=== ARTICLE ===

Il ne tient pas à moi, Monsieur, que je ne m’acquitte de la promesse que je vous fis hier, de vous donner quelqu’une des fleurs du Parnasse, pour les agréables parfums que vous m’avez fait la faveur de m’envoyer. J’ai dès ce matin conjuré le chœur des Muses, de m’inspirer quelque petite action de grâce, digne du présent que j’ai reçu de vous. Mais, grand Dieu, qu’il est difficile dans le siècle où nous sommes, d’obtenir une audience de ces Demoiselles ! A peine ai-je commencé d’ouvrir la bouche, que j’ai entendu une voix qui m’a dit intérieurement :

Retire-toi d’ici de grâce :
Les héros et les demi-dieux
Occupent assez le Parnasse :
Laisse-nous en repos, mortel audacieux.

===

**OBJECTIF**: Reproduisez fidèlement le passage de l'article qui va de « Il ne tient » à « repos, mortel audacieux. ».

=== SECTION DES DONNÉES ===

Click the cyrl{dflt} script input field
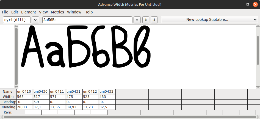 click(x=17, y=20)
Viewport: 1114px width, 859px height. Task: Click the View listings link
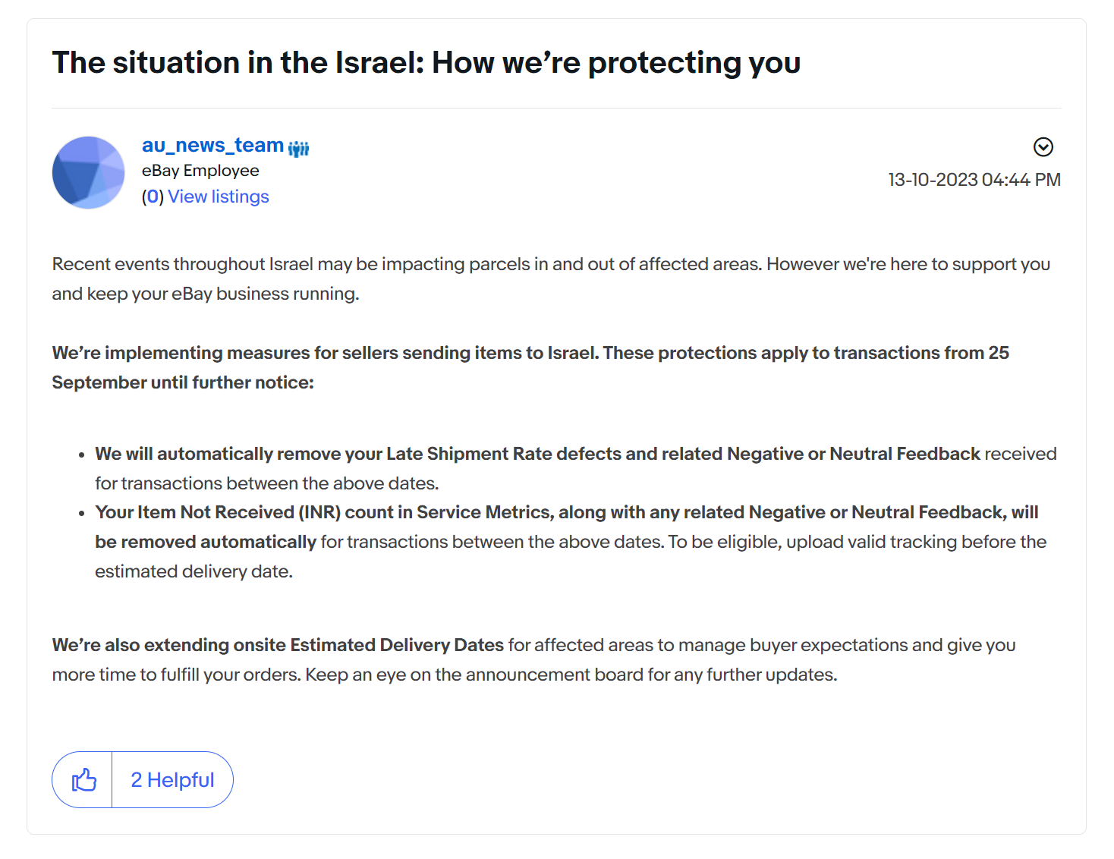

===

**SOLUTION PROPOSÉE**:
Il ne tient pas à moi, Monsieur, que je ne m’acquitte de la promesse que je vous fis hier, de vous donner quelqu’une des fleurs du Parnasse, pour les agréables parfums que vous m’avez fait la faveur de m’envoyer. J’ai dès ce matin conjuré le chœur des Muses, de m’inspirer quelque petite action de grâce, digne du présent que j’ai reçu de vous. Mais, grand Dieu, qu’il est difficile dans le siècle où nous sommes, d’obtenir une audience de ces Demoiselles ! A peine ai-je commencé d’ouvrir la bouche, que j’ai entendu une voix qui m’a dit intérieurement :

Retire-toi d’ici de grâce :
Les héros et les demi-dieux
Occupent assez le Parnasse :
Laisse-nous en repos, mortel audacieux.